Could you restate every record below word for word?
DATA SUPPLIED START
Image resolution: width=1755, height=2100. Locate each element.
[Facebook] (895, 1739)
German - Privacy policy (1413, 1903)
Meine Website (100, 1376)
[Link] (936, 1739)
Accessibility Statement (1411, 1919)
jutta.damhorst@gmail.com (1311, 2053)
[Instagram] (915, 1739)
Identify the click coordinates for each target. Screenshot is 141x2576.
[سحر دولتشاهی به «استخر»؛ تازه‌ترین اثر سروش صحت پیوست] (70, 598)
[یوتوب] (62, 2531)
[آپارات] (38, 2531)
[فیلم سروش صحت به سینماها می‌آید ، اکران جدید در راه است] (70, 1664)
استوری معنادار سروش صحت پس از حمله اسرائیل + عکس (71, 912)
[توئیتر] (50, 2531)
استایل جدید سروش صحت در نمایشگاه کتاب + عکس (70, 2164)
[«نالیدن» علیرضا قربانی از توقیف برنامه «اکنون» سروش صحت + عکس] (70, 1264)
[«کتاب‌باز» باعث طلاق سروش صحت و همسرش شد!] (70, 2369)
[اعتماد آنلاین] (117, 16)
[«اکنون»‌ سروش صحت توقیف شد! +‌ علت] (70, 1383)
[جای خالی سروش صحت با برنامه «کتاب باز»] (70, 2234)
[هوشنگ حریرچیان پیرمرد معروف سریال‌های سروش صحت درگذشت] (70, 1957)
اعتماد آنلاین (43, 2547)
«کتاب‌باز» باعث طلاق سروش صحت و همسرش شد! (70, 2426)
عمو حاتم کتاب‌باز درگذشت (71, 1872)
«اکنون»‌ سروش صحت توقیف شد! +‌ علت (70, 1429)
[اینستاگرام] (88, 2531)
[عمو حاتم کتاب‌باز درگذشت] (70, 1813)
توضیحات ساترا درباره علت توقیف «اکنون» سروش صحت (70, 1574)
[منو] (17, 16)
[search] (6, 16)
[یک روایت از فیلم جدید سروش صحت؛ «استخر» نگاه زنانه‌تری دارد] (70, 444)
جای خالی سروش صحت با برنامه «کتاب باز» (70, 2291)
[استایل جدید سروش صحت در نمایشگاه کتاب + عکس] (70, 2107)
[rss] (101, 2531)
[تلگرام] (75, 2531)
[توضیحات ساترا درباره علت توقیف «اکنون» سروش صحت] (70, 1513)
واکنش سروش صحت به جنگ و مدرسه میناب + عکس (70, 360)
DATA SUPPLIED END
**SOLUTION TO THIS EXERCISE**.
Image resolution: width=1755, height=2100. Locate each element.
[Facebook] (895, 1739)
German - Privacy policy (1413, 1903)
Meine Website (100, 1376)
[Link] (936, 1739)
Accessibility Statement (1411, 1919)
jutta.damhorst@gmail.com (1311, 2053)
[Instagram] (915, 1739)
Identify the click coordinates for each target. Screenshot is 141x2576.
[سحر دولتشاهی به «استخر»؛ تازه‌ترین اثر سروش صحت پیوست] (70, 598)
[یوتوب] (62, 2531)
[آپارات] (38, 2531)
[فیلم سروش صحت به سینماها می‌آید ، اکران جدید در راه است] (70, 1664)
استوری معنادار سروش صحت پس از حمله اسرائیل + عکس (71, 912)
[توئیتر] (50, 2531)
استایل جدید سروش صحت در نمایشگاه کتاب + عکس (70, 2164)
[«نالیدن» علیرضا قربانی از توقیف برنامه «اکنون» سروش صحت + عکس] (70, 1264)
[«کتاب‌باز» باعث طلاق سروش صحت و همسرش شد!] (70, 2369)
[اعتماد آنلاین] (117, 16)
[«اکنون»‌ سروش صحت توقیف شد! +‌ علت] (70, 1383)
[جای خالی سروش صحت با برنامه «کتاب باز»] (70, 2234)
[هوشنگ حریرچیان پیرمرد معروف سریال‌های سروش صحت درگذشت] (70, 1957)
اعتماد آنلاین (43, 2547)
«کتاب‌باز» باعث طلاق سروش صحت و همسرش شد! (70, 2426)
عمو حاتم کتاب‌باز درگذشت (71, 1872)
«اکنون»‌ سروش صحت توقیف شد! +‌ علت (70, 1429)
[اینستاگرام] (88, 2531)
[عمو حاتم کتاب‌باز درگذشت] (70, 1813)
توضیحات ساترا درباره علت توقیف «اکنون» سروش صحت (70, 1574)
[منو] (17, 16)
[search] (6, 16)
[یک روایت از فیلم جدید سروش صحت؛ «استخر» نگاه زنانه‌تری دارد] (70, 444)
جای خالی سروش صحت با برنامه «کتاب باز» (70, 2291)
[استایل جدید سروش صحت در نمایشگاه کتاب + عکس] (70, 2107)
[rss] (101, 2531)
[تلگرام] (75, 2531)
[توضیحات ساترا درباره علت توقیف «اکنون» سروش صحت] (70, 1513)
واکنش سروش صحت به جنگ و مدرسه میناب + عکس (70, 360)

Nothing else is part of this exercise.